On March 12, 2007 and March 21, 2007, Gerideau-Williams, without the authority of her elderly aunt, secured to other refinance transactions collateralized by that same property.
For each transaction, Gerideau-Williams took the proceeds from the loans and used those proceeds to support her lavish lifestyle.
In neither of those transactions, however, did she record the mortgages. In connection with those transactions she issued title insurance without the authority of the title insurance companies, forged her aunt’s signature on various documents, and failed to pay the liabilities associated with the collateral as required by the lenders.
For the 2004 tax year, Gerideau-Williams, who took taxation classes at Georgetown University School of Law toward an advanced degree in tax law, filed tax returns that drastically understated her income because she failed to include the more than millions dollars earned in the course of her fraud schemes. For the 2005 and 2006 tax years, she did not file her income tax returns.
Judge Lancaster scheduled sentencing for June 7, 2013. The law provides for a total sentence of 235 years in prison, a fine of $3,700,000, or both. Under the Federal Sentencing Guidelines, the actual sentence imposed is based upon the seriousness of the offenses and the criminal history, if any, of the defendant.

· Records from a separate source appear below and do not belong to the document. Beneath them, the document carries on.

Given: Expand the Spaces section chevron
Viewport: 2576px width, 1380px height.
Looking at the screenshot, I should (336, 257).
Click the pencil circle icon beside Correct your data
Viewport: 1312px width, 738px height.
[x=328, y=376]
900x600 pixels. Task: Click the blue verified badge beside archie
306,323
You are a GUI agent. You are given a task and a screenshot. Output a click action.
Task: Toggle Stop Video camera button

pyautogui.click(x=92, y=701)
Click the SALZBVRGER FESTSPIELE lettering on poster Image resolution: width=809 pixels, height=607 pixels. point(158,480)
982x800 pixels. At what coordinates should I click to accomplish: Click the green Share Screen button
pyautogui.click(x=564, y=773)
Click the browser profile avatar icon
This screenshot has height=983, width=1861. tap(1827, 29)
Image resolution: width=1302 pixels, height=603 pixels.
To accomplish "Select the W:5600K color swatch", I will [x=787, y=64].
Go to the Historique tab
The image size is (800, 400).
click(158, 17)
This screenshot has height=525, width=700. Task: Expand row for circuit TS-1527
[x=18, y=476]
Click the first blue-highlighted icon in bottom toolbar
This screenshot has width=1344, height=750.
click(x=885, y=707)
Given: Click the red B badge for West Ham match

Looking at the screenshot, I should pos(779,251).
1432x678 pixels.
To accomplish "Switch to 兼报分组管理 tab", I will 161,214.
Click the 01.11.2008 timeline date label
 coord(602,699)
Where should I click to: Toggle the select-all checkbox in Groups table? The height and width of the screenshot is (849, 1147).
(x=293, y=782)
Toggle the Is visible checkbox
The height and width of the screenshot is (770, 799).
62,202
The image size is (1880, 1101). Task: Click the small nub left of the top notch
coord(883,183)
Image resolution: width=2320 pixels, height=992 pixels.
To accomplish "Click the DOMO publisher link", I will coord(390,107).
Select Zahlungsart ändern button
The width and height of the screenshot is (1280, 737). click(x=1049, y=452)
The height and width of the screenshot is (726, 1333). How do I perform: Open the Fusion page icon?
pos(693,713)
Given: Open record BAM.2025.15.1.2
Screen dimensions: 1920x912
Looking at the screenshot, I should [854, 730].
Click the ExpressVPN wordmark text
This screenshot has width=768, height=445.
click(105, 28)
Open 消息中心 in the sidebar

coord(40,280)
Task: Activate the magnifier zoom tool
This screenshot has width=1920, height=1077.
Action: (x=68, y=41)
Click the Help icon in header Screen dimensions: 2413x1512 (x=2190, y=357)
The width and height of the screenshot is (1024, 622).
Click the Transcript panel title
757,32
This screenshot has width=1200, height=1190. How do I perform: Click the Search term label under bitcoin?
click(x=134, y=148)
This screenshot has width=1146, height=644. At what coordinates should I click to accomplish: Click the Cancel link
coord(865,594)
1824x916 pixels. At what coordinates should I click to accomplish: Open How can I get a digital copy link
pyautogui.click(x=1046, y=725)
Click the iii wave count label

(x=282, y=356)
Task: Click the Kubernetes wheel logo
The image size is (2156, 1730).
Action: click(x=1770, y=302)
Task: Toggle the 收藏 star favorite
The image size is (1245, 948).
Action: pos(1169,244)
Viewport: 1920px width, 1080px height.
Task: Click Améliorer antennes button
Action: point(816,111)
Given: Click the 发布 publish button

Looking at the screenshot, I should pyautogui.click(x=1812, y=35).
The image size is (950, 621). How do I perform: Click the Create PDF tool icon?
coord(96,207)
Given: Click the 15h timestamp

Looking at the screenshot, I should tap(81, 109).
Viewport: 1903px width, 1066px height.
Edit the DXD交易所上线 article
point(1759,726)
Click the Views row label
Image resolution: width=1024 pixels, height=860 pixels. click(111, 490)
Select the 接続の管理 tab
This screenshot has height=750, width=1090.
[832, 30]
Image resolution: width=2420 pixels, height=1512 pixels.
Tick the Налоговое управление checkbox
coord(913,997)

Assistant United States Attorney Brendan T. Conway is prosecuting this case on behalf of the government.
The Mortgage Fraud Task Force conducted the investigation that led to the prosecution of Gerideau-Williams. The Mortgage Fraud Task Force is comprised of investigators from federal, state, and local law enforcement agencies and others involved in the mortgage industry. Federal law enforcement agencies participating in the Mortgage Task Force include the Federal Bureau of Investigation; the Internal Revenue Service, Criminal Investigations; the United States Department of Housing and Urban Development, Office of Inspector General; the United States Postal Inspection Service; and the United States Secret Service. Other Mortgage Fraud Task Force members include the Allegheny County Sheriff’s Office; the Pennsylvania Attorney General’s Office, Bureau of Consumer Protection; the Pennsylvania Department of Banking; the Pennsylvania Department of State, Bureau of Enforcement and Investigation; and the United States Trustee’s Office.